I did some reading and found this:

This launch mode can also be used to good effect in conjunction with FLAG_ACTIVITY_NEW_TASK: if used to start the root activity of a task, it will bring any currently running instance of that task to the foreground, and then clear it to its root state. This is especially useful, for example, when launching an activity from the notification manager.

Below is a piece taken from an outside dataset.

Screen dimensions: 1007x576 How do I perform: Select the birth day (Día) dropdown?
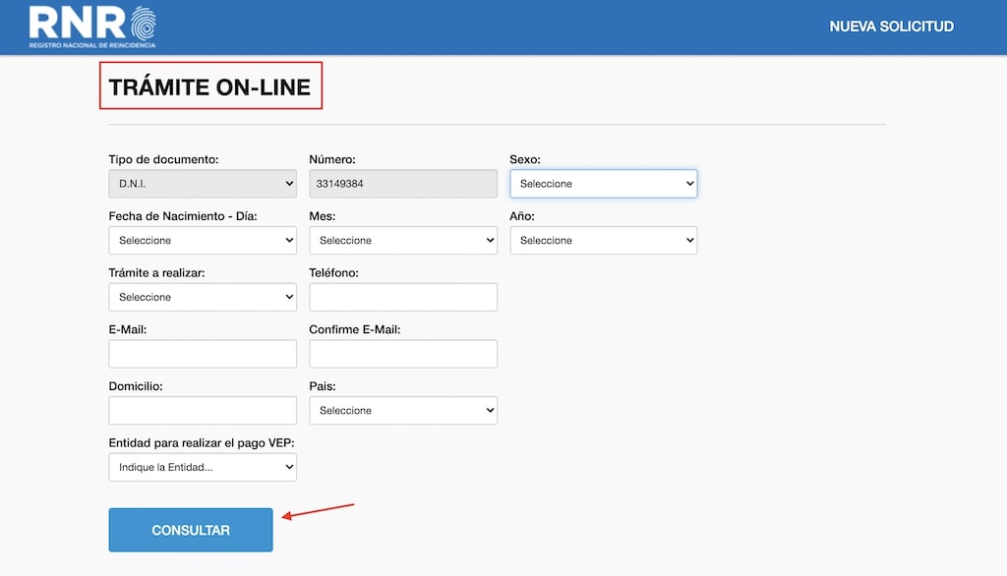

From documentation for CLEAR_TOP

EDIT: Another solution.

Well this isn't working for you, let's do it this way:

Create a custom class that extends application, you don't need this most of the time but will help here. Call it MyApp.java

public class MyApp extends Application {
    private HashSet<Activity> mActivities;

@Override
public void onCreate(){
    super.onCreate();
    mActivities = new HashSet<Activity>();
}

public void addActivity(Activity activity){
    if(!mActivities.contains(activity))
        mActivities.add(activity);
}

public void removeActivity(Activity activity){
    if(mActivities.contains(activity))
        mActivities.remove(activity);
}
public void close(){
    for(Activity activity : mActivities){
        activity.finish();
    }
}

And add this to your android manifest in the application tag (keep rest the same):

<application
    android:name=".MyApp"
    ...
    ...

Now, in every activity call the following:

@Override
public void onStart(){
    super.onStart();
    ((MyApp) getApplication()).addActivity(this);
}

So now every activity is stored in your own HashSet can be gracefully finished when you need it to be.

Instead of calling the intent, you would now just do:

@Override
public void onBackPressed(){
    ((MyApp) getApplication()).close();
}

All activities are finished, resources released and when you come back to the app it will be at your Home Activity. Now, you may/may not need the removeActivity call for cases where an activity is destroyed or stopped, but this solution should work. Like I said, it's a little more work but would solve your problem.